Task directions: In the data that follows, count each line with the string "will"; the reply is the number only.

=== Materials provided ===

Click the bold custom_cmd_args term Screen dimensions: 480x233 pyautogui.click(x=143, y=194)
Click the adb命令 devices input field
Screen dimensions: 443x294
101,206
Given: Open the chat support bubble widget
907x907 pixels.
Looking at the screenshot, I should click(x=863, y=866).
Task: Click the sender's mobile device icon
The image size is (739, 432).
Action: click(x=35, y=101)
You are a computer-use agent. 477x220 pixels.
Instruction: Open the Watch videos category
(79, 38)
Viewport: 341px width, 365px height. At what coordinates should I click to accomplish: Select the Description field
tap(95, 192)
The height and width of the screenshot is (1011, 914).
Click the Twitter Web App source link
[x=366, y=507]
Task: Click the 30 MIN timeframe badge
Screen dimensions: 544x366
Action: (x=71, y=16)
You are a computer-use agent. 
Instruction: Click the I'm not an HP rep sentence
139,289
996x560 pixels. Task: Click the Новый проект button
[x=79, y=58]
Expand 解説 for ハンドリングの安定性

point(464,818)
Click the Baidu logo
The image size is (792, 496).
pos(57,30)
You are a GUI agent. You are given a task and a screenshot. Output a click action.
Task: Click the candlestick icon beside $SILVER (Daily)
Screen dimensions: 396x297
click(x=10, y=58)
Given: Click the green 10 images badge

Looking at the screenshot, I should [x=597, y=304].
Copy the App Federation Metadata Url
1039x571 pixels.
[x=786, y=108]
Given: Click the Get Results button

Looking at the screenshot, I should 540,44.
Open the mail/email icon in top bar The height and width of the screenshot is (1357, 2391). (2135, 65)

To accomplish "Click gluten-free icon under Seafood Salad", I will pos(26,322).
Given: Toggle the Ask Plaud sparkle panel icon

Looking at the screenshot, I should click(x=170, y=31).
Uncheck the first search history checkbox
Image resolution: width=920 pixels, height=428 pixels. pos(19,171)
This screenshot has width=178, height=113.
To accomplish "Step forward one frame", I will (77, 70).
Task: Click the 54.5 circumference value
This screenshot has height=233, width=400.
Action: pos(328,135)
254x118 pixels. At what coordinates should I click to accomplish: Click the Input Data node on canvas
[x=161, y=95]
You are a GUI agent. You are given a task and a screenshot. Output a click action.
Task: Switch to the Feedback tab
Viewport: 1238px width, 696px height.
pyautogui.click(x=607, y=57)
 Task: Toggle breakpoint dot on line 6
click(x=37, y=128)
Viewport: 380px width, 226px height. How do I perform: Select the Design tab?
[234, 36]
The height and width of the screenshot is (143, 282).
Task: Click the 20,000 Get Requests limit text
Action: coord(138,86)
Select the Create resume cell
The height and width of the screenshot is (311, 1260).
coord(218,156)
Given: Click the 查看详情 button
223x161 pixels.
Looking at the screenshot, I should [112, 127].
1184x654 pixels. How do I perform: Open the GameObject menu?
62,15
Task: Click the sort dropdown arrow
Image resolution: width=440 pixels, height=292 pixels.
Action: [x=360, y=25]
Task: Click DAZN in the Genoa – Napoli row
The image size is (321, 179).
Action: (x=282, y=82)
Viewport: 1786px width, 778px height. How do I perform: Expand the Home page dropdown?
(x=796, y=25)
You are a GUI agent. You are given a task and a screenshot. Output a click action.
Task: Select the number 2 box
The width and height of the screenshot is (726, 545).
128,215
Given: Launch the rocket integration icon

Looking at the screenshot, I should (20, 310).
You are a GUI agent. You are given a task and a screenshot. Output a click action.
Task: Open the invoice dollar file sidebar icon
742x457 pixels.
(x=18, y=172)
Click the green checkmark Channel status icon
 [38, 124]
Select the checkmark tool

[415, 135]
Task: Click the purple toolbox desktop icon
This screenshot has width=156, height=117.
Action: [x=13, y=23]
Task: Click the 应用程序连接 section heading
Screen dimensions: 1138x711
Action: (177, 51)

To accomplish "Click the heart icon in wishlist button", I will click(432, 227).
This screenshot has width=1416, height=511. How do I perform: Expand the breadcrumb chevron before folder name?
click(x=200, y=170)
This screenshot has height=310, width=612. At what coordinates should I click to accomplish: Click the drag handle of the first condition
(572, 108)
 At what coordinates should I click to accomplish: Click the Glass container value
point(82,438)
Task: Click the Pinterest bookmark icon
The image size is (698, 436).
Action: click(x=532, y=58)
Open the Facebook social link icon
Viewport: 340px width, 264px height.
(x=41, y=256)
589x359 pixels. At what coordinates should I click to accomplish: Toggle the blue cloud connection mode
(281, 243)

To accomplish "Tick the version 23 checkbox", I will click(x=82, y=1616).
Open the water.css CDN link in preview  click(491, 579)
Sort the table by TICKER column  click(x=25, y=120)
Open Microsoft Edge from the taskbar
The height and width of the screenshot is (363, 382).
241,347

===

Finished task: 4